In this post I want to describe how eccentricity can be a metaphor for missional ecclesiology.
We've already seen a hint of this in Part 2 when we noted how eccentricity can describe the outward-looking orientation of the hospitable community finding God in the stranger. That post in describing this eccentric orientation--facing outward rather than inward--could have served as the sole observation regarding ecclesiology, but I wanted to add one more insight.
Specifically, the idea I have here is the contrast Nathan Kerr makes in his book Christ, History and Apocalyptic: The Politics of Christian Mission. Specifically, we should think of the Kingdom less as a territory (e.g., as a city or polis) than as a mission.
As a sojourning, landless missionary community the Kingdom of God doesn't claim and then defend space over against others in the world. As the old hymn testifies, "this world is not my home, I'm just a passing through."
To be sure, the pilgrim nature of the Kingdom can tend toward the escapist. But the eccentric metaphor can help here by highlighting that the issue isn't escaping from the world but, rather, being radically in the world. The goal isn't to leave the world but to live in the world without boundaries.

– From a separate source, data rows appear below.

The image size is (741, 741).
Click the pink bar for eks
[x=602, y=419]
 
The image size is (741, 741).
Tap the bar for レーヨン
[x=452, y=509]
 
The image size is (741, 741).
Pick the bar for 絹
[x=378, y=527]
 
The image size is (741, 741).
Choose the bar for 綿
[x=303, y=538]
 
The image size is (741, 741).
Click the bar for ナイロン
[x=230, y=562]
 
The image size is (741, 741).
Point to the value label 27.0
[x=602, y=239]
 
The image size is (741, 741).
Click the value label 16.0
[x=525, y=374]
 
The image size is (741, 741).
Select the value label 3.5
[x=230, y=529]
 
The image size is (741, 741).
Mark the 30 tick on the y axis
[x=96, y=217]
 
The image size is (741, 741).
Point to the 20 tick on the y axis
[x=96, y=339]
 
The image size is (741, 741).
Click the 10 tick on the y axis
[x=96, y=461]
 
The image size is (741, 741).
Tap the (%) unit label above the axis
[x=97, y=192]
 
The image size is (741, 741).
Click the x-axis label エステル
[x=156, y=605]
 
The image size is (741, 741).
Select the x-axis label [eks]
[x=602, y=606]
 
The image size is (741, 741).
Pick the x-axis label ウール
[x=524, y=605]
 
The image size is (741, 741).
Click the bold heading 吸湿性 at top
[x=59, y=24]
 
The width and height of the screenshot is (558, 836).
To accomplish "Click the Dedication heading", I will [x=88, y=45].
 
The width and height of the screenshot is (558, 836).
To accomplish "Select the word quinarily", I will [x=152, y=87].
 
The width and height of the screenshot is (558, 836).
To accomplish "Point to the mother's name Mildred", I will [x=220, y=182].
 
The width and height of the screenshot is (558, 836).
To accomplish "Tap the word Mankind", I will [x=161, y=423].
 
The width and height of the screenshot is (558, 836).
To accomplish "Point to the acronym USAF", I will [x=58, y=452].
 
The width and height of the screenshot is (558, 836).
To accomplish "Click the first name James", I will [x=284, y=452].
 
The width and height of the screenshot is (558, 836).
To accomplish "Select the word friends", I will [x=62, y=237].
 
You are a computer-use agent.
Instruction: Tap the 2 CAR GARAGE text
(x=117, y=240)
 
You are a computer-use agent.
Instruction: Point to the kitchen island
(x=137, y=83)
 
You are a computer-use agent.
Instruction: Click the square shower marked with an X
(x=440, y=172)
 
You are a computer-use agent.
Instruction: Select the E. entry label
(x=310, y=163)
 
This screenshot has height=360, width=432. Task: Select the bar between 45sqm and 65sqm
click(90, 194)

The Kingdom doesn't withdraw and hunker down behind bunkers and high walls. Rather, the faith community is sent into the world as salt and light. Not of the world, but very much in the world. The separation between the Kingdom and the world isn't a boundary but one of vocation and calling.
As my ACU colleague Randy Harris has remarked, perhaps the only good thing that came out of the wars in Iraq and Afghanistan is that the word "embedded," where journalists were described as being embedded among the combat troops, became a common word. Because the word embedded is a perfect word to describe the relationship between the church and the world.
The eccentric Kingdom doesn't claim territory over against the world. The eccentric Kingdom doesn't erect walls to create a gated community. Rather, the eccentric Kingdom, like salt and leaven, is embedded in the world.
The eccentric Kingdom is the embedded, pilgrim, landless, possessionless, homeless, sojourning, itinerant missionary community called and commissioned to live lives of radical service and availability to the world.